▶ [Data shown]:
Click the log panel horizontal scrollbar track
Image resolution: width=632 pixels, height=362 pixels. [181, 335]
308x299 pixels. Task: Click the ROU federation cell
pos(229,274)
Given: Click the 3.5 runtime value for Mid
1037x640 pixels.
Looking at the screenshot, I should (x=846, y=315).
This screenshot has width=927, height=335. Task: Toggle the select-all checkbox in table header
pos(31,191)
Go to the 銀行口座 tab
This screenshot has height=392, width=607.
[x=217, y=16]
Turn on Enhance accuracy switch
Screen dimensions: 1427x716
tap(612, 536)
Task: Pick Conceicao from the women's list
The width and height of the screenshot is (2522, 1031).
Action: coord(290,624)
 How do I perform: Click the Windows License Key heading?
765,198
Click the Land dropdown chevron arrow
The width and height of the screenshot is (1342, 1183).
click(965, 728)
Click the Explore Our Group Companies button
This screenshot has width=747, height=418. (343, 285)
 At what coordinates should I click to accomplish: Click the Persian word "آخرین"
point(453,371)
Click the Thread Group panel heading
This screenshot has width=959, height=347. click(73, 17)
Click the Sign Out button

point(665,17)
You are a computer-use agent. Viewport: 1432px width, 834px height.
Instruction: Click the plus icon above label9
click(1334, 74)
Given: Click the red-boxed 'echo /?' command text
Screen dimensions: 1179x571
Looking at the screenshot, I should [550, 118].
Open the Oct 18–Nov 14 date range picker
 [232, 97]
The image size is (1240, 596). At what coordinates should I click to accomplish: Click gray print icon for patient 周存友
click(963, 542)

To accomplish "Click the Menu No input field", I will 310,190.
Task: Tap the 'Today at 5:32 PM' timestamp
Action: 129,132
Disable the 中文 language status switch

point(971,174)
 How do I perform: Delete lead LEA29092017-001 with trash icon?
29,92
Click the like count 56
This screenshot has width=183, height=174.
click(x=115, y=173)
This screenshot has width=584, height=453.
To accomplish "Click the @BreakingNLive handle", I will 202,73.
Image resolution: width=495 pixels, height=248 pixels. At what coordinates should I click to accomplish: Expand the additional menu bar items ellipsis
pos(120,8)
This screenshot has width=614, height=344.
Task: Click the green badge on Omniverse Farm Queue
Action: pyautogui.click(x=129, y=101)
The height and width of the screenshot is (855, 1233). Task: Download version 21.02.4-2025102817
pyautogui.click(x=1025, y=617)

▶ [To do]:
Each line of the records that holds the word "Given" should be copied out.

▶ [Solution for this task]:
Given: Click the 3.5 runtime value for Mid
Given: Click the red-boxed 'echo /?' command text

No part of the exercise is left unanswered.